## Text segment
2.7 No receipt shall be honored by the DEVELOPER as valid evidence of payment unless the same is
an Official Receipt of the DEVELOPER.

SECTION 3. DEFAULT OF THE BUYER

3.1 Failure of the BUYER to pay any amount due and owing as hereinabove specified, in case of
payments in cash or dishonor by the payee bank of any check payment, shall be deemed an event of
default and shall entitle the DEVELOPER to collect a penalty equivalent to six percent (6%) per month or
fraction thereof of the total amount due and payable, computed from the due date of each installment;
and/or to cancel and rescind this Contract by written notice of the DEVELOPER to the BUYER, without
need of legal or court action and without prejudice to the right of the DEVELOPER to exercise other
remedies available under this Contract.

3.2 If the Contract is cancelled, the rights and obligations of the parties shall be governed by the
relevant laws, rules and regulations including, but not limited to, the provisions of Republic Act No.
6552, or the Realty Installment Buyers Protection Act. The actual cancellation shall take place after thirty
(30) days from the receipt by the BUYER of the notice of cancellation or demand for the recession of this
Contract by notarial act. Notice of cancellation of this Contract, sent to the BUYER to the address
indicated in page 1 hereof, shall be considered as full compliance with the above requirements.

3.3 Upon the effectivity of cancellation or rescission, if the BUYER has already occupied the Unit, the
BUYER shall, without need of a judicial order, immediately vacate the Unit and remove, at his expense,
all furniture and fixture which may have been placed in the Unit; otherwise, the same shall form part of
and be considered attached to the Unit and shall become the property of the DEVELOPER without any
obligation to indemnify the BUYER for the value thereof. Fixture and improvements which are
permanent in nature or which cannot be removed without causing damage to the Unit shall be
considered as part of the Unit and should not be removed therefrom, in the event that these are removed
from the Unit, the BUYER shall become liable to the DEVELOPER for any damage caused to the Unit.

## Information shown
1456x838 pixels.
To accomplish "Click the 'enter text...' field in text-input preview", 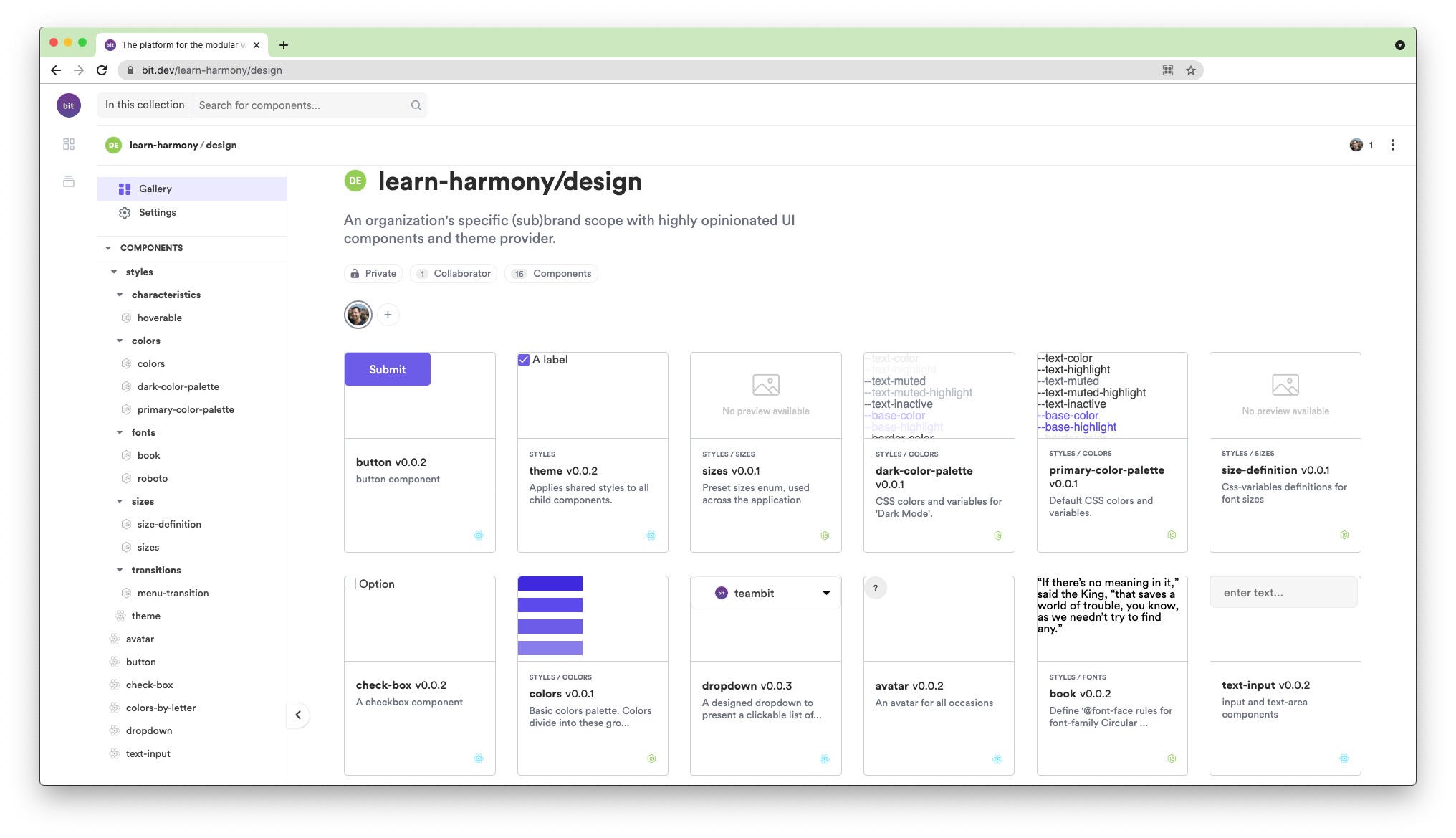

## Request
Summarize the contract excerpt above on buyer default in three sentences.

## Task output
The developer accepts only its own Official Receipt as valid evidence of payment, and a buyer's failure to pay amounts due, or a check dishonored by the bank, is treated as default. On default, the developer may charge a penalty of six percent per month on the total amount due, counted from each installment's due date, and/or cancel the contract by written notice without court action. Cancellation is governed by the relevant laws, including Republic Act No. 6552, and takes effect thirty days after the buyer receives the notice by notarial act, after which an occupying buyer must vacate the unit and remove furniture and fixtures or lose them to the developer, while permanent improvements remain with the unit.